Il miracolo di Ranieri è vera poesia

di Daniele Madau

A volte ci chiediamo che utilità abbia – se non quale sia il senso – del calcio o dello sport in generale. Si potrebbe azzardare ‘ l’utilità dell’inutile’, come il saggio di Nuccio Ordine, scomparso due giorni fa.

Soprattutto coloro che non seguono lo sport, che non sono tifosi di calcio, lo chiedono, con un po’ di arrogante curiosità, ai tifosi; e loro – che, comunque, sanno molto bene che si tratta di qualcosa di molto utile – quasi sempre, non sanno come rispondere.

Perché è difficile rispondere quando si tratta di emozioni, agonismo, complicità, spogliatoio, orgoglio, rispetto, poesia, fango, gioia, fatica, attesa, lacrime.

Tutto questo, e molto di più, è lo sport.

Lo sport, il calcio, come quotidianità dell’arte, come eroismo dei semplici e degli umili: di tutti noi. Come il sogno che si fa realtà in un campo. Come la vita che insegna ma, a volte, è incomprensibile. Come un goal al 93esimo che manda in serie A una squadra e in B un’altra. Un’altra che aveva appena colpito una traversa, che giocava davanti a 60000 tifosi, sotto la pioggia, e che aveva concluso il campionato piazzandosi meglio.

Ma sotto la pioggia c’erano anche 1200 sardi che hanno attraversato il mare, in un’epica del viaggio che, per forza, è da sempre la narrazione della Sardegna: così come quella dello straniero che arriva nell’isola e ne coglie meglio l’essenza e le potenzialità.

Questo straniero, questo romano, è un altro protagonista d’umiltà con la statura dell’eroe romantico. Dopo 30 anni è voluto tornare – dopo tanto pensare – nel luogo che l’aveva convinto sulla possibilità di realizzare grandi imprese: Cagliari. E’ voluto tornare per riconoscenza, mettendo in conto il fallimento. Questa è la base per compiere cose grandi: mettere in conto il fallimento ma credere, ciecamente, in quello che senti.
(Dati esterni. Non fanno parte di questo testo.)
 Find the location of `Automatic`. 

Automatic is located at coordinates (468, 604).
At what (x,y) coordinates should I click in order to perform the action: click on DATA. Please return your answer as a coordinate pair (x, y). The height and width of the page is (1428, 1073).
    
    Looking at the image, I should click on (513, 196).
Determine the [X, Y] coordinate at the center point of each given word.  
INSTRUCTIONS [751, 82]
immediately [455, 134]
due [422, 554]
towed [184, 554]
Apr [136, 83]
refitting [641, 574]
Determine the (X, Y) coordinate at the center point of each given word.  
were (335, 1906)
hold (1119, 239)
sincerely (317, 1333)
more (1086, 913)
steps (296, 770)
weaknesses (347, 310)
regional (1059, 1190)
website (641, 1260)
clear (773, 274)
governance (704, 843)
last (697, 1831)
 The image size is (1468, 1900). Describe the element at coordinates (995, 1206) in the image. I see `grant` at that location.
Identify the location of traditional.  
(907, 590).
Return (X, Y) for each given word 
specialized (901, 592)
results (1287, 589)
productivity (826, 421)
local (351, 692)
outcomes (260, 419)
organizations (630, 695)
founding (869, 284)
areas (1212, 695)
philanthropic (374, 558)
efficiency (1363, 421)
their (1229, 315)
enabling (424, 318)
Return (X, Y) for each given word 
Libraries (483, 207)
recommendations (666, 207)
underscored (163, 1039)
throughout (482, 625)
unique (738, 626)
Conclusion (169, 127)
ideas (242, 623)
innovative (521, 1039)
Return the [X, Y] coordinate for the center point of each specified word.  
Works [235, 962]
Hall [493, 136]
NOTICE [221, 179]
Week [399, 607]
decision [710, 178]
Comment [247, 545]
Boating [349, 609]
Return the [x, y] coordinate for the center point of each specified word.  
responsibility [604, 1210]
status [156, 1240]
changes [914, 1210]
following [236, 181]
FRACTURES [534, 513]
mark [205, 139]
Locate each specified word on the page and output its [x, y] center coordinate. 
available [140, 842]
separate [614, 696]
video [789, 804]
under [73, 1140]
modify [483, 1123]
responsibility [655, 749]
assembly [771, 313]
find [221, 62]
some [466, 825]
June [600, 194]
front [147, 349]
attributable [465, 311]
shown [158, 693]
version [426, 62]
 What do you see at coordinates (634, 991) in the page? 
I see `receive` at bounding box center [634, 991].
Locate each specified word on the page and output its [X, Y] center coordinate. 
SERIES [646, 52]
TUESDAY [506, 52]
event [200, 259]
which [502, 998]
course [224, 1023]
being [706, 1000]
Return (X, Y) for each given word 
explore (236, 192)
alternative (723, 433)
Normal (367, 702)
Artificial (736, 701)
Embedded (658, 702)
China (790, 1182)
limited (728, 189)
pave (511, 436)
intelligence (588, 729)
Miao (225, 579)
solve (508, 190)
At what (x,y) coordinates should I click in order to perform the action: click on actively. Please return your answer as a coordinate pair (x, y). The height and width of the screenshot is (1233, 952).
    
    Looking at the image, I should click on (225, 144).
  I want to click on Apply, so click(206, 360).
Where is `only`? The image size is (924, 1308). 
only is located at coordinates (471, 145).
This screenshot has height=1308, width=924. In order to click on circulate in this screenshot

Possono essere sentimenti di un ragazzo, lui l’ha fatto a 70 anni.

Ci può essere un insegnamento più grande, più plastico, più chiaro di questo, realizzatosi nei 110 metri di un campo da calcio? E quale esempio più efficace per un bambino, a cui spesso non sappiamo come raccontare come si cresce, perché la vita, la quotidianità, non ci fornisce le parole giuste? Per un bambino, e per tutti noi, adulti, che abbiamo visto entrare la bandiera, Pavoletti, al 90esimo ma, in fondo, non credevamo potesse segnare e riportarci in A, realizzare questo sogno di un’isola che sogna poco, abituata a soffrire e a non chiedere nulla.

Che sia un insegnamento: il Cagliari in serie A, in questo modo così bello e inatteso da togliere il fiato, è la bellezza della vita. Di qualsiasi vita, basta che abbia uno spazio per i sogni.